SOURCE |

MiFID II & Research — non-traditional data & mining for alpha.

MiFID II arrived on Jan 3rd. Sort of. No-action reliefs and legal entity identifier (LEI) related delays mean investment firms get some regulatory clarifications to digest, and a little implementation breathing room. But, not a lot.

One of MiFID II’s major disruptions occurs in sell-side research with the rule’s unbundling mandate. This requires EU asset managers to pay separately for research and execution services. And with “hard dollar” payments for research services: either from the asset managers’ own P&L; or from a client-funded research payment account. This puts an end to the practice of asset managers paying for research in “soft dollars” i.e. payment via trade flow and execution commissions.

Unbundling is expected to lead to a lower and more discriminating spend on research. EU asset managers are also required by MiFID II to justify any research costs passed on to their clients, and not absorbed into their P&L (read: high tracking and attribution costs). Since research is purchased and deployed globally, the impact reaches beyond Europe.

A recent Oliver Wyman study estimates that research spend on average will see a reduction of 10–30%; with many asset managers expecting to reduce the number of research providers they use to a handful (4–6 global suppliers) and a long tail of select specialists. Optimizing the return capability of the research that they do buy (or generate themselves) is also critical. This sounds a death knell to middling research, and a bugle call to providers of high quality, market outperforming research.

This disruption is a clear risk to traditional sell-side research. But it also presents an opportunity to re-tool and re-engage research offerings. There is also an entry opportunity for new data and research providers.

And so the hunt for research alpha.

Alpha - the excess risk-adjusted return over market benchmark returns - is the asset manager’s holy grail, and is critical in research optimization. Also key is finding new sources of alpha that are orthogonal & uncorrelated to existing strategies. For this, asset managers are increasingly turning to non-traditional datasets that have not been otherwise picked over by the market.

COLLECTED MATERIAL |

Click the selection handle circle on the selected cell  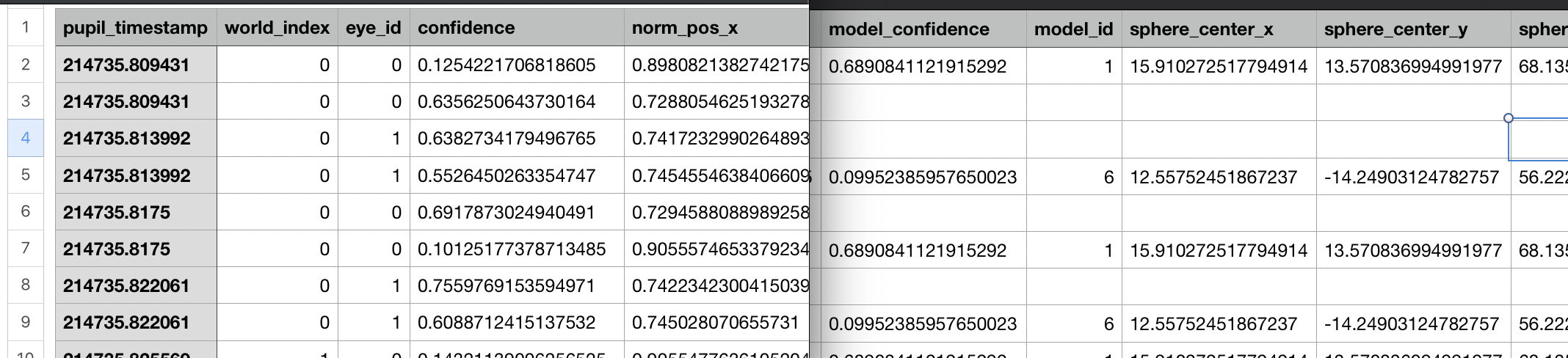click(1509, 118)

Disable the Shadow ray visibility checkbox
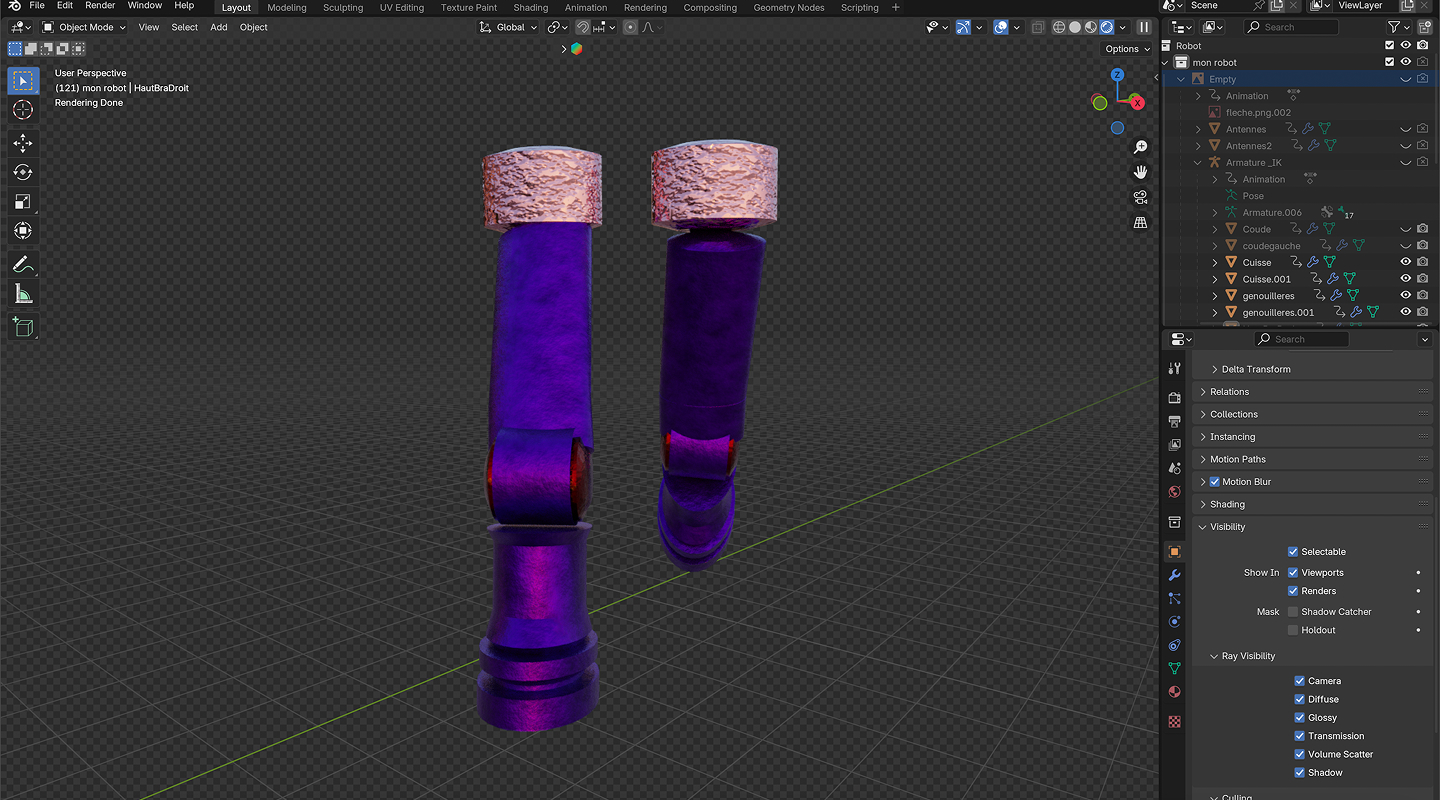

EXERCISE TASK 1 |
In the article on MiFID II and research, by how much does the Oliver Wyman study estimate average research spend will drop?
EXERCISE TASK 2 |
Pick up the MiFID II research article where it stops and continue it.

EXERCISE OUTPUT 1 |
By 10–30% on average.

EXERCISE OUTPUT 2 |
These include:

Corporate exhaust datasets i.e. data thrown up from a company’s normal business activities that may be insightful and market predictive (depending on who is looking at it and how they’re looking at it).

Public US companies are required by the SEC to file 8-Ks as “timely” public disclosure of the occurrence of “unscheduled material events e.g. the resignation of key personnel or geographic expansion of a division. But while there are robust legal definitions of materiality, many of these have to depend on an assumption of the reasonable market-moving expectations of an investing public. The predictive capability of a business event is usually not one of those assumed reasonable expectations e.g. 8-K disclosures are usually not required for a public company’s monthly moving & relocation costs.

Insight materiality is very much in the eye, imagination and acquired knowledge base of the beholder.

In addition to Corporate exhaust datasets, there are also Government Agency exhaust datasets with similar (and non-similar idiosyncratic) considerations. And then there are other non-traditional datasets.

Alternative datasets — which really can be any dataset with predictive capability — or at least predictive narratives from which falsifiable hypotheses can be drawn. These are sourced from a wide variety of providers.

Below is a categorization of alternative dataset collections, as available from Eagle Alpha — one of the leading alternative data aggregators and providers.

Raw non-traditional datasets can be:

  • Unstructured;
  • Internally inconsistent;
  • Noisy, with ill-defined & uncertain signals.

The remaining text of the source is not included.